I watched Youtube video last night about the Rock Island Railroad. I was fascinated by footage of a short, push-pull passenger service powered by an FP7.

I'm just wondering how these consisits operated; did they use a purpose bult driving car at the back end? Or was the driver simply sitting in the loco while pushing the train?

I have an old Roco FP7 and a few spare cars so I was just thinking about running something similar on my own layout....

PS - I can't post a link to the video right now as I can't access Youtube in my plae of work!


----------



## Howard1975 (Jan 6, 2014)

Yes, they had a purpose built driving car at the back end, when operating in reverse. There was typically nobody in the locomotive (when going in reverse), because the train engineer was sitting in the rear passenger car, in a special compartment. It's called a "cab car" here in North America. When operating in the forward direction, the engineer would be in the head locomotive, as you would expect. The way the system worked is, the trains would run backward toward downtown, and still run backward into the station terminal. And when leaving the downtown station, the train would run forward toward the suburbs. In other words, the locomotive always faced AWAY from the downtown, and toward the suburbs. 

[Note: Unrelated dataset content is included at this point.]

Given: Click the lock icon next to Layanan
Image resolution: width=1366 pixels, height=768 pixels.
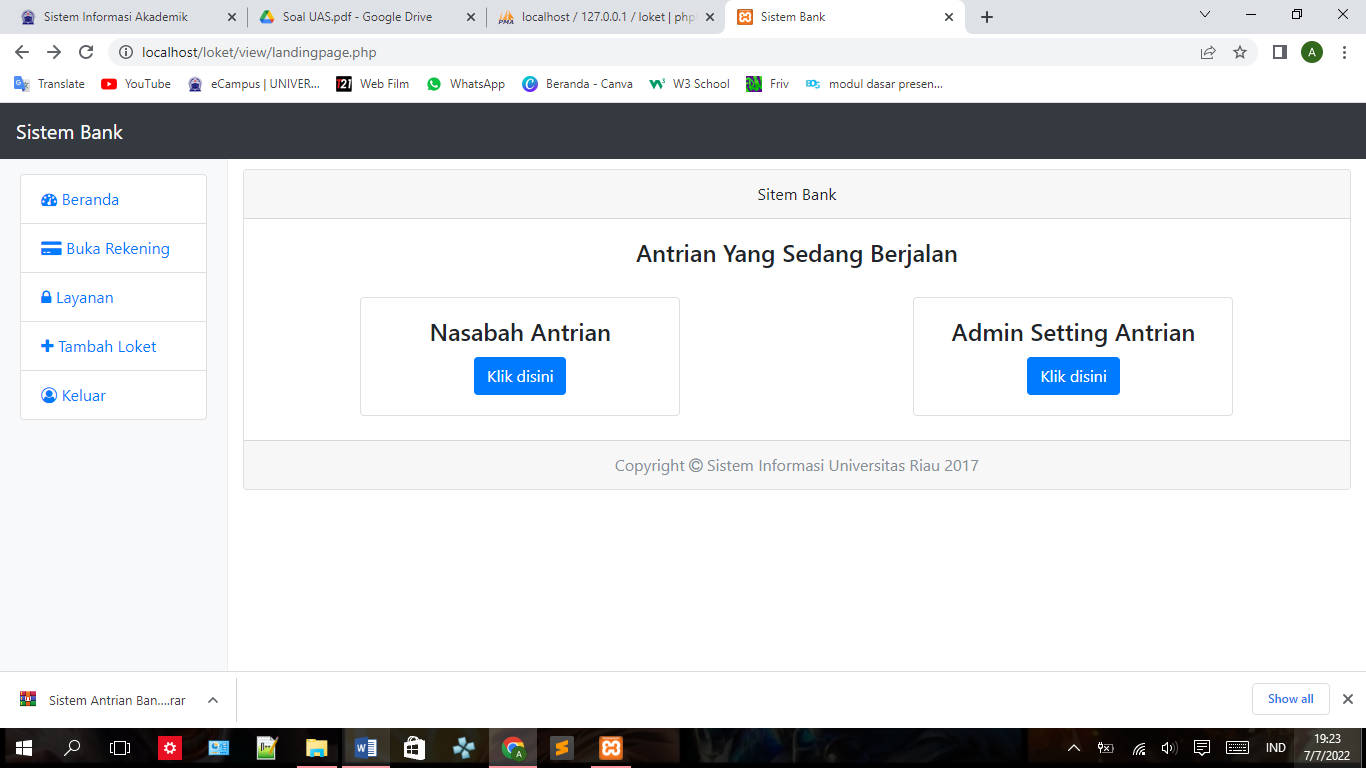Looking at the screenshot, I should 48,297.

I live in the Chicago area, where this practice still exists with Metra and Amtrak passenger trains. It was in the early late 1960's -early 1970's when the various freight railroads got out of the passenger train business entirely in the United States. It was now up to the government to take over, and subsidize passenger trains. Amtrak (nationwide passenger trains) was formed in 1972. 

Here in North America - (from Wikipedia) 

The first major application of push-pull operation using the modern single diesel configuration was on the Chicago and Northwestern Railroad. In 1959, the C&NW received its first Control Cab equipped Bilevel rail cars for commuter use. The extreme efficiency and success of these trains is why almost all of the commuter rail services in the United States and Canada utilize 100% push-pull operation on their locomotive-hauled trains. Examples include: Chicago (Metra); New York City (Metro-North, the Long Island Rail Road and New Jersey Transit); Philadelphia (SEPTA); the Washington, D.C. and Baltimore area (MARC and VRE); Boston (MBTA); the Greater Miami area (Tri-Rail); the San Francisco Bay Area (Caltrain and ACE); Southern California (Metrolink and Coaster); Toronto (GO Transit); and Montreal (AMT). Most of these systems (except for SEPTA and Metro-North) continue to utilize some type of bi-level passenger cars for push-pull service, either partially or exclusively.

Early Chicago commuter rail

Since the 19th century Chicago has been the hub of the North American rail network.[6] It has more trackage radiating in more directions than any other city in North America.[6] Railroads set up their headquarters in the city and Chicago became a center for building freight cars, passenger cars and diesel locomotives.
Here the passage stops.